En este punto, una discreta oleada de compasión y horror recorrió al público presente; y quizá fue significativo el hecho, como el señor Whey hizo notar a mi padre, de que el juez no mandó callar a la concurrencia. Luego, tras unas breves preguntas, puesto que, como declaró mi abogado, no deseaba alargar mi tormento, me pidió que retirara mi gorrita y le mostrara a Su Señoría lo que había debajo. Fue un esfuerzo, pero lo logré, y el efecto sobre el juez fue instantáneo. A pesar de su palidez, hasta ese instante había conservado indicios de su grosero estilo de vida. Pero ahora, hasta el último vestigio de color le abandonó, e incluso pareció perder peso, contrajo las pupilas hasta que parecieron alfileres, fijándolas en mi cráneo con una mirada demacrada y aun así fascinada. Gotas de sudor brillaban en su frente.
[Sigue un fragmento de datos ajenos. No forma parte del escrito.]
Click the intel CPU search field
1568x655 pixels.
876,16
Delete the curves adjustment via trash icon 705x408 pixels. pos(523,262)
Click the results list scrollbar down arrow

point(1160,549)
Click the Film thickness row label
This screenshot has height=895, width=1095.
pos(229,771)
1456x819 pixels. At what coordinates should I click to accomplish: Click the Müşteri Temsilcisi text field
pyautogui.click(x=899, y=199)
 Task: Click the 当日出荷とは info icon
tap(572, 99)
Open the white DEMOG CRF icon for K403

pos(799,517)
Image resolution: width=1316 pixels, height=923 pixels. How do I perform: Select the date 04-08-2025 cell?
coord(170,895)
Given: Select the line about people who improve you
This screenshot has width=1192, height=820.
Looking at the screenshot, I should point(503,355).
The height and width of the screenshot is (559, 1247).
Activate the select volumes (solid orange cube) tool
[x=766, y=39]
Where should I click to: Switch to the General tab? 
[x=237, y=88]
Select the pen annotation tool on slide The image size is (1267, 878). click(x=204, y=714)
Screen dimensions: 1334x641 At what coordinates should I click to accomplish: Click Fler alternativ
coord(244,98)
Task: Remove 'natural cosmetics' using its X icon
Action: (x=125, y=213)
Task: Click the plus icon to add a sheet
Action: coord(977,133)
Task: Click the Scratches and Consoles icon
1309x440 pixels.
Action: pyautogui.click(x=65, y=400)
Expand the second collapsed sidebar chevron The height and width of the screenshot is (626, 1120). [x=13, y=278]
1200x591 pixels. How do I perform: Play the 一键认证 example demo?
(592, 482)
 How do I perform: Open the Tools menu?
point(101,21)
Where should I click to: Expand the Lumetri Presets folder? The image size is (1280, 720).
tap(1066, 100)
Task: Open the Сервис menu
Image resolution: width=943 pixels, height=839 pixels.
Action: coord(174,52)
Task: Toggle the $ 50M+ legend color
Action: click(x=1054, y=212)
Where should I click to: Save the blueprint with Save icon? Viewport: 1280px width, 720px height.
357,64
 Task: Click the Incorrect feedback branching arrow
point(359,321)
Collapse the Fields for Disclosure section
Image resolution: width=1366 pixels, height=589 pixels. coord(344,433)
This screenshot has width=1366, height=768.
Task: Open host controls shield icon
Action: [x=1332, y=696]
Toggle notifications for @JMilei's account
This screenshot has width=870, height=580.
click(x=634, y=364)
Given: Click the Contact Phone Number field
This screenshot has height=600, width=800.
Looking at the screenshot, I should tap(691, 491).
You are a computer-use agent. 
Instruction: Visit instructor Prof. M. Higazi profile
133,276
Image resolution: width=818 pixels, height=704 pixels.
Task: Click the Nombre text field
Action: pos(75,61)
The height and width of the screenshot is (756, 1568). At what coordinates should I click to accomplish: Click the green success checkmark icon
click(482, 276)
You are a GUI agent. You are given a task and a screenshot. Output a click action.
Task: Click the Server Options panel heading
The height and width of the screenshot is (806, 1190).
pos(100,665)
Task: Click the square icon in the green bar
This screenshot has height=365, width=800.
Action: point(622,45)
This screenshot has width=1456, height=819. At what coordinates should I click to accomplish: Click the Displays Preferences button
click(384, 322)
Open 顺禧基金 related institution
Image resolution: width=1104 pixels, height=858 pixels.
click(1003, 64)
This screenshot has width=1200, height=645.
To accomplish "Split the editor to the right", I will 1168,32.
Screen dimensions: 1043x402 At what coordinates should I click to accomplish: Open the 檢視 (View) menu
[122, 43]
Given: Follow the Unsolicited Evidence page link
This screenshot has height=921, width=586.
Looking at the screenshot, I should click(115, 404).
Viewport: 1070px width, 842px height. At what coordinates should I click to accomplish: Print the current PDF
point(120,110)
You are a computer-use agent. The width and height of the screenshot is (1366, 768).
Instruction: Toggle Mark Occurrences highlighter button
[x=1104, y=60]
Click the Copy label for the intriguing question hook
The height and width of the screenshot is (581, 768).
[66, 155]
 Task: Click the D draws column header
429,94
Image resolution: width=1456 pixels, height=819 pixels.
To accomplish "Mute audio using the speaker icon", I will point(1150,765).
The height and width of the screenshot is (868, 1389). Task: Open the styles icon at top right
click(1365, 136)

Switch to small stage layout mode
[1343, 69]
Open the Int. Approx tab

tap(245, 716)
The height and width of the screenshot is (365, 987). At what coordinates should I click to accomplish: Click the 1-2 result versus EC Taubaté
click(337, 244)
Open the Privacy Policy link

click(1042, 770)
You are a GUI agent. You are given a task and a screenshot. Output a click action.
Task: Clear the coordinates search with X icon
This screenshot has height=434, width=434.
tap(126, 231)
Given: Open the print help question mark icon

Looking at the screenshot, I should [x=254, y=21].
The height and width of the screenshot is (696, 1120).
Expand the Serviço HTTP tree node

Luego, con una profunda exhalación como si fuera una rueda de bicicleta pinchada, se cubrió los ojos con la mano, y supe instintivamente, mientras volvía a ponerme la gorrita, que habíamos ganado el caso.

Por supuesto, hubo más debates e intercambios de información técnica, pero al público debieron parecerle una ristra de declaraciones sin la menor importancia. Pronto, mi padre y mis tías y tías abuelas me abrazaban, con la feliz conciencia de que había triunfado el bien. No terminó ahí la cosa. Pues gracias al dinero que recibimos por los daños y perjuicios, mi padre y yo pasamos un mes en Scarborough, mientras que una firma de crecepelos me pagó una notable suma por la copia de una fotografía de mi persona que mi padre, con buen tino, había tomado. Dos años más tarde, pagaron la misma suma por una fotografía de mi cabeza, ya cubierta de pelo, y reprodujeron ambas, con el nombre de otra persona y el intervalo de tiempo transcurrido menguado con objetivos comerciales, para ilustrar los efectos de una sustancia que, según tengo entendido, desde entonces se ha convertido en un producto de lo más rentable.